An inability to urinate causes urine to build up in the bladder, causing potential bladder damage and, more importantly, causing an unhealthy buildup of several substances in the blood such as Potassium and creatinine. The best treatment is different for every patient and situation. A combination of IV fluids, urinary catheterization, and medications is often the first line of treatment to combat the harmful effects of the changes in the blood, relieve the blockage and help prevent early re-obstruction. Changes in diet and drinking habits can also help decrease the chance of a recurrence.
Sometimes, despite these efforts, the problem recurs. This can be shortly after the first episode or can be years later, and for some cats it can happen multiple times. In cases where it is determined that the risk or recurrence is high, or where re-obstruction happens despite multiple treatments, a surgical procedure called a perineal urethrostomy can be considered to alleviate the symptoms.
The concept behind the surgery is fairly simple, and the procedure has been utilized for some time. The cat urethra is quite narrow, and becomes even narrower as it goes towards the tip. Because most cats with FLUTD develop an obstructing plug-like substance, increasing the size of the urethral opening can help allow passage of the potentially-obstructing material before it forms a blockage. This is accomplished by opening up the urethra and using the larger part, farther in from the tip, as the new opening.

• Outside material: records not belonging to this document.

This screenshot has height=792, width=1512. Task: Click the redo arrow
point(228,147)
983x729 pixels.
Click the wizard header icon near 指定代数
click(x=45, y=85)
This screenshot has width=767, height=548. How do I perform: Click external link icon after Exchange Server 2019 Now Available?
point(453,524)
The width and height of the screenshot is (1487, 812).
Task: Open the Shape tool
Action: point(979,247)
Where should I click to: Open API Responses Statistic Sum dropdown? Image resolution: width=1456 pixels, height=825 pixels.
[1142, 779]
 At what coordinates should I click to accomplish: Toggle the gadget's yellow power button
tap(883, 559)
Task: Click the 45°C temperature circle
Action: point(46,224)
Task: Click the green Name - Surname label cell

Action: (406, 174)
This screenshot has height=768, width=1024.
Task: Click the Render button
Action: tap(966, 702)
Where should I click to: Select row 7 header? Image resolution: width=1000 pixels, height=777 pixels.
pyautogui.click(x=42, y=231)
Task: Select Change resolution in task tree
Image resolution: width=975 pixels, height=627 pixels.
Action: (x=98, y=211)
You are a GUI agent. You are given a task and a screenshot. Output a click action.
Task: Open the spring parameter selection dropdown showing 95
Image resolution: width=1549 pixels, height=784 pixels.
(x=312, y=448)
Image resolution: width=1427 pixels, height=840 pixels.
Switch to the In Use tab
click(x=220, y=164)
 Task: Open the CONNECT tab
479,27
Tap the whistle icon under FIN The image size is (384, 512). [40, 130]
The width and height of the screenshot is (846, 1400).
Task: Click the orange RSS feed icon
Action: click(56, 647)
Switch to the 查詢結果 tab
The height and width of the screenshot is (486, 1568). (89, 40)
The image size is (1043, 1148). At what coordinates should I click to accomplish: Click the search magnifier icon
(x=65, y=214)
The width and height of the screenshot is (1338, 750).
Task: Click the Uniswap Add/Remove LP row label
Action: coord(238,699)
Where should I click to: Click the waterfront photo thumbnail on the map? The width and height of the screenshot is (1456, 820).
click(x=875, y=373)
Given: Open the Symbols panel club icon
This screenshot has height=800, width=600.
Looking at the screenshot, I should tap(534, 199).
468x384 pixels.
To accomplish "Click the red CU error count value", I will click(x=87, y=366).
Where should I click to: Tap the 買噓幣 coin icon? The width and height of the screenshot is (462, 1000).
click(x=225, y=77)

The procedure is done under general anesthesia, often combined with a local anesthetic delivered via “sacrococcygeal nerve block”, a special epidural injection. As with all anesthetic procedures at VSH, our staff (including a board-certified veterinary anesthesiologist) is meticulous about selecting anesthetic medications and monitoring patients during procedures to minimize the chance of complications.
The surgery is delicate and demands a high level of skill and experience as well as special equipment to be done in a consistently successful fashion. The skin around the penis is incised and dissection occurs to safely access the larger portion of the urethra. One of the key steps is making sure the dissection is done “deep” enough to make the opening as large as is safely possible. Once the right amount of dissection is determined, the urethra is cut lengthwise along the top to open up the lining of the urethra. This is meticulously sutured to the surrounding skin to promote predictable healing of the new opening. The lining of the tip of the urethra is maintained and used as a “drain board” to stay in contact with the urine as it exits the body. This is preferable to allowing the urine to contact the skin, which would cause irritation.